Basic research comes first. The benefits are typically reaped only later, in what is called applied science.
 
“Without basic science, you won’t have cutting-edge applied science,” said Frances Arnold, a Caltech chemical engineer who won the 2018 Nobel in chemistry.
 
Nobel-winning basic research has allowed us to see the world in a whole new light.
Do you like white, efficient LED light to replace the nasty fluorescent hum of industrial lighting or energy-gobbling incandescent bulbs? A key part of those lights are blue light-emitting diodes, and their discovery won the 2014 Nobel in physics, said astrophysicist Neil deGrasse Tyson, head of the Hayden Planetarium.
 
How about seeing better, without glasses, thanks to LASIK surgery? That stemmed from research into precise lasers that led to the 2018 Nobel for physics, but was also the product of an accident in which a researcher got lasered in the eye, said microbiologist Rita Colwell, former head of the U.S. National Science Foundation.
 
And those lasers used concepts that date back to Albert Einstein, said British Royal Astronomer Martin Rees.
 
John Mather, who won the 2006 physics Nobel for cosmology, which is the study of the origin of the universe and is thus the ultimate basic science, said nearly everything we use around us is there because of basic science.
 
“Engineers and entrepreneurs use this knowledge to build commercial empires,” he said. “Doctors use what we find to develop new cures.

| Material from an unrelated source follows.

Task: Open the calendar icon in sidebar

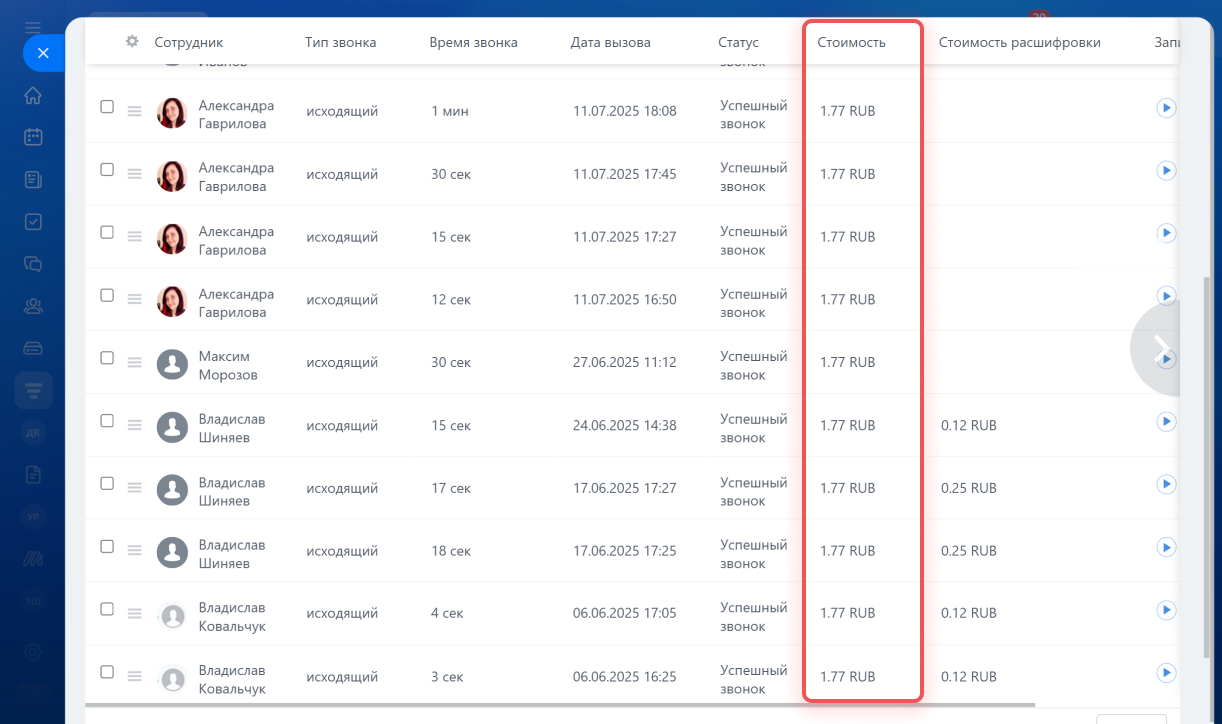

Architects build houses with modern materials. Airplanes are designed at the very edge of what is possible. Even cars are completely dependent on basic science.”
 
But some people don’t make that connection. Adam Riess, who won the 2011 Nobel in physics, and Tyson said this is especially noticeable when people who deny climate science or vaccine effectiveness do so while reaching fellow nonbelievers on smartphones and Google searches made possible because of basic science research.
 
“Maybe, maybe science needs a PR agent, OK?” Tyson said in an interview. “Maybe with a new discovery in science in a way that affects your life outcomes, the TV commercials say, ‘Did you know this? This thing that you’re using was invented here in this lab by this person. And it was brought to market by this company. And now you’re using it and enjoying it.’ Stop in silence. ‘You’re welcome.’”
 
As for fixing climate change, Mexican chemist Mario Molina has hope that the world will be able to solve the problem because of the work that led to his 1995 Nobel Prize.  
 
He and others discovered that industrial chemicals known as chlorofluorocarbons were reaching high into the atmosphere and eating away at Earth’s protective ozone layer. He discovered this many years before an ozone hole developed over Antarctica.
 
His work and the opening of the hole led to a 1987 international agreement to ban those ozone-depleting chemicals, and the hole has started shrinking. Now Molina hopes that kind of action can be applied to what he calls “the climate emergency.”
 
“That’s why I’m optimistic. Because we do have one example of a global problem where practically all the countries of the planet agreed to work together. The ozone layer is healing. It takes quite a while,” Molina said. “But it’s working, slowly. So, it can be done.”